According to the center, Kansas is one of the most restrictive states in the nation with regard to abortion services. All private payers are banned from covering the procedure, and Kansans are required to receive state-mandated information and then wait at least 24-hours before obtaining an abortion. Those on Medicaid and state employees can’t use their healthcare coverage to obtain an abortion unless the pregnancy is life-threatening, and state agencies and employees are prohibited from providing abortion services.
While roughly 20 states currently prohibit telemedicine abortions, according to the Guttmacher Institute, other states have either willingly avoided a ban in the telehealth regulations or been forced to amend the rules by court order.
Idaho’s legislature was forced to revise its telehealth laws, passed in 2015, following the settlement of a lawsuit brought against the state in 2017 by Planned Parenthood of the Great Northwest. In Utah, meanwhile, legislators voted down restrictive language in a 2017 bill, saying the telehealth guidelines were more important than a political statement.
“We need this telehealth bill,” said State Sen. Ben Shiozawa, R-Cottonwood Heights, who successfully submitted an amendment removing abortion language from the bill. This “is not pro-choice or pro-life - I want to take that off the table.”
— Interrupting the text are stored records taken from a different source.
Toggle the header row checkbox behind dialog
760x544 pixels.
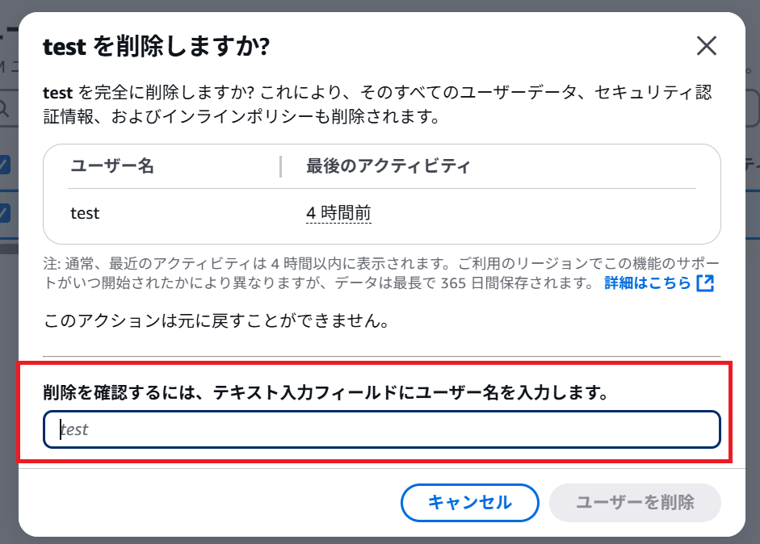coord(5,165)
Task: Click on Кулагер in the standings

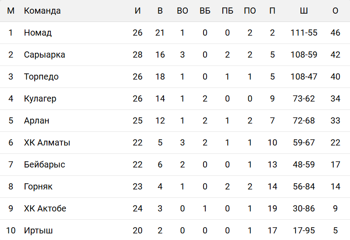Action: pyautogui.click(x=40, y=99)
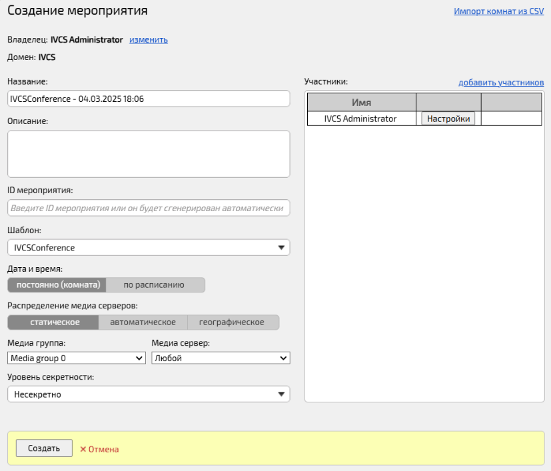Screen dimensions: 551x471
Task: Click 'добавить участников' link
Action: coord(501,83)
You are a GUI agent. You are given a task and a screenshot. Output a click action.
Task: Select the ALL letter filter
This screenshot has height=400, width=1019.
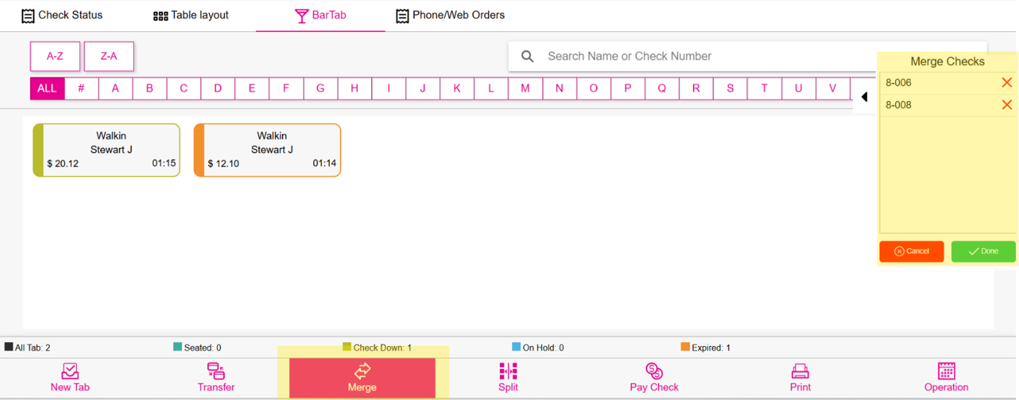[47, 88]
Some states have used telehealth as a compromise. In Kentucky, which has strong informed consent requirements for women considering abortion, legislators approved a bill in 2016 that enables doctors to counsel women via real-time video if they can’t provide counseling in person. The Republican-controlled House had sought to require an in-person meeting between doctor and patient at least 24 hours before an abortion, but compromised with the Democrat-controlled Senate to allow video consults.